I have been exploring a number of ideas that have emerged from studying the representations and descriptions of Middle Eastern woman by late 19th and early 20th century European photographers, travellers and writers. I am especially interested in the studio portraits, which range from the ethnographic to the pornographic, and the theatrical use of backdrops, props and costumes in the construction of fantastic tableaux exploring the western fascination with the veil.' - Jananne Al-Ani
'Her own contemporary work is an exploration of what one could call a collaborative and mutual gaze, a dialogue, which not only interrogates the past, but also examines the present. She looks closely not only at the ways in which photography has contributed to western notions of "the other" but also at our contemporary fascination with the meanings and nuances of the photographic image.' - Val Wilmer
Jananne Al-Ani was born in northern Iraq to an Arabic father and an Irish mother. She arrived in Britain in 1980 with her mother and three sisters. Her work is informed by her experience of being a mixed-race woman, growing up in the Middle East and moving to Britain at the age of 13, and by her extremely close relationship with her mother and three sisters. The Gulf War, in 1991, brought her face to face with the issues of her own cultural identity. The concerns that are at the heart of differences between East and West are the ones that interest her and inform her work.

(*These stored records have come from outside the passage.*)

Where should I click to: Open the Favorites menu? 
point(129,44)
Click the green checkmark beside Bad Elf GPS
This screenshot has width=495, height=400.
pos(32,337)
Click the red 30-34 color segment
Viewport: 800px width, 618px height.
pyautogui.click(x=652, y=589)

'Pastoral Interlude' by Ingrid Pollard, 1986. Museum no. E.722-1993
'It's as if the black experience is only lived within an urban environment. I thought I liked the Lake District, where I wandered lonely as a black face in a sea of white. A visit to the countryside is always accompanied by a feeling of unease, dread.'
'I don't mind being labelled a black photographer, but I do not like people who use labels to ghettoise practitioners. I see myself as a representative of a world majority culture. I may have a fixed idea of my place and identity but this changes depending on the context I am placed in by others. That flux is fascinating and a major concern in my work. However, it is scary at the same time.' - Ingrid Pollard
This photograph can be found in Print Room Box 16.